### To do
Repeat every record word for word and omit the images.

---------- Data extracts

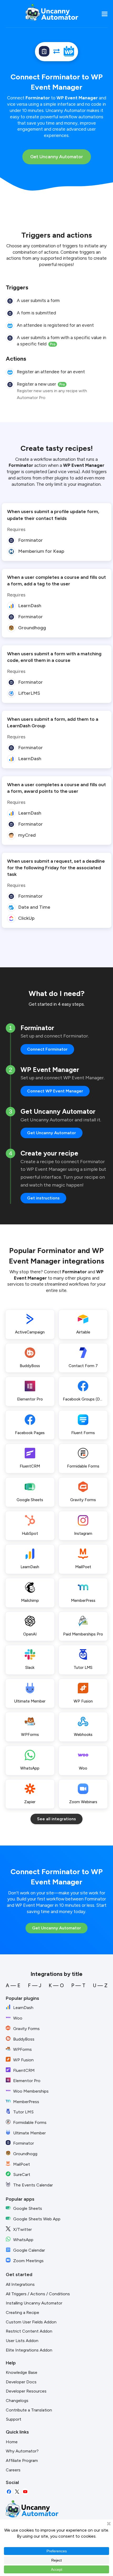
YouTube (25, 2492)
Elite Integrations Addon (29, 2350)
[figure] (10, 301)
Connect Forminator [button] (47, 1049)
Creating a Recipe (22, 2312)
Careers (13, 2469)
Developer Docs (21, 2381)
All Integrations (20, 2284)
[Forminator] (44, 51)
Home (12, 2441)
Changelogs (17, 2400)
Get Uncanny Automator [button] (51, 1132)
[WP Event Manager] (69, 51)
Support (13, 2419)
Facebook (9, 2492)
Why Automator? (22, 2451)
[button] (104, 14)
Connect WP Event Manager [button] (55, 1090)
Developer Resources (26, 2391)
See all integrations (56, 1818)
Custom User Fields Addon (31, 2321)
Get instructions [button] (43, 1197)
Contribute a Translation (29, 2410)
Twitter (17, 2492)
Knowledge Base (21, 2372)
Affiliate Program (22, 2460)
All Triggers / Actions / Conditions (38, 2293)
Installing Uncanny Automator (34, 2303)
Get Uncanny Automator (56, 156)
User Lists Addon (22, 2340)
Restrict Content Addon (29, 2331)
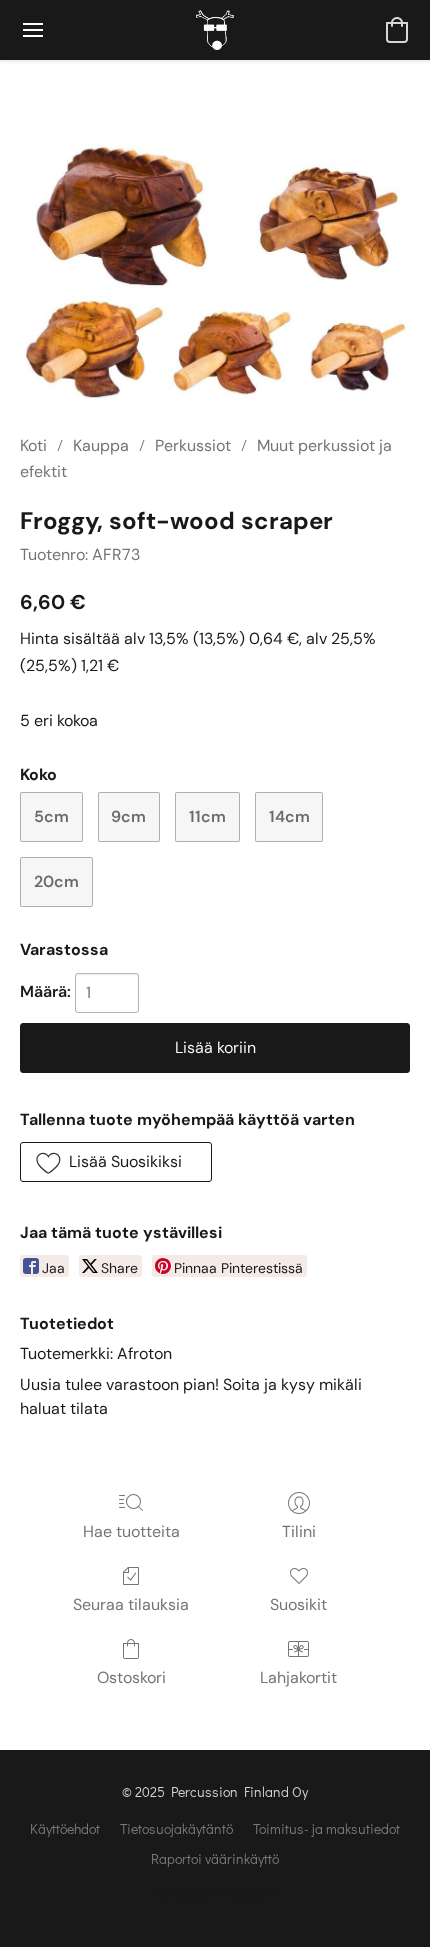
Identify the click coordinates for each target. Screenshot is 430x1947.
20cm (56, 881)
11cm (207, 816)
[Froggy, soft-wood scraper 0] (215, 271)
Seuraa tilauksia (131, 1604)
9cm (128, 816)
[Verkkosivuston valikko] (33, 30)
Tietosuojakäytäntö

--------------------

### Reply
YouTube (25, 2492)
Elite Integrations Addon (29, 2350)
[figure] (10, 301)
Connect Forminator [button] (47, 1049)
Creating a Recipe (22, 2312)
Careers (13, 2469)
Developer Docs (21, 2381)
All Integrations (20, 2284)
[Forminator] (44, 51)
Home (12, 2441)
Changelogs (17, 2400)
Get Uncanny Automator [button] (51, 1132)
[WP Event Manager] (69, 51)
Support (13, 2419)
Facebook (9, 2492)
Why Automator? (22, 2451)
[button] (104, 14)
Connect WP Event Manager [button] (55, 1090)
Developer Resources (26, 2391)
See all integrations (56, 1818)
Custom User Fields Addon (31, 2321)
Get instructions [button] (43, 1197)
Contribute a Translation (29, 2410)
Twitter (17, 2492)
Knowledge Base (21, 2372)
Affiliate Program (22, 2460)
All Triggers / Actions / Conditions (38, 2293)
Installing Uncanny Automator (34, 2303)
Get Uncanny Automator (56, 156)
User Lists Addon (22, 2340)
Restrict Content Addon (29, 2331)
Identify the click coordinates for each target. Screenshot is 430x1947.
20cm (56, 881)
11cm (207, 816)
[Froggy, soft-wood scraper 0] (215, 271)
Seuraa tilauksia (131, 1604)
9cm (128, 816)
[Verkkosivuston valikko] (33, 30)
Tietosuojakäytäntö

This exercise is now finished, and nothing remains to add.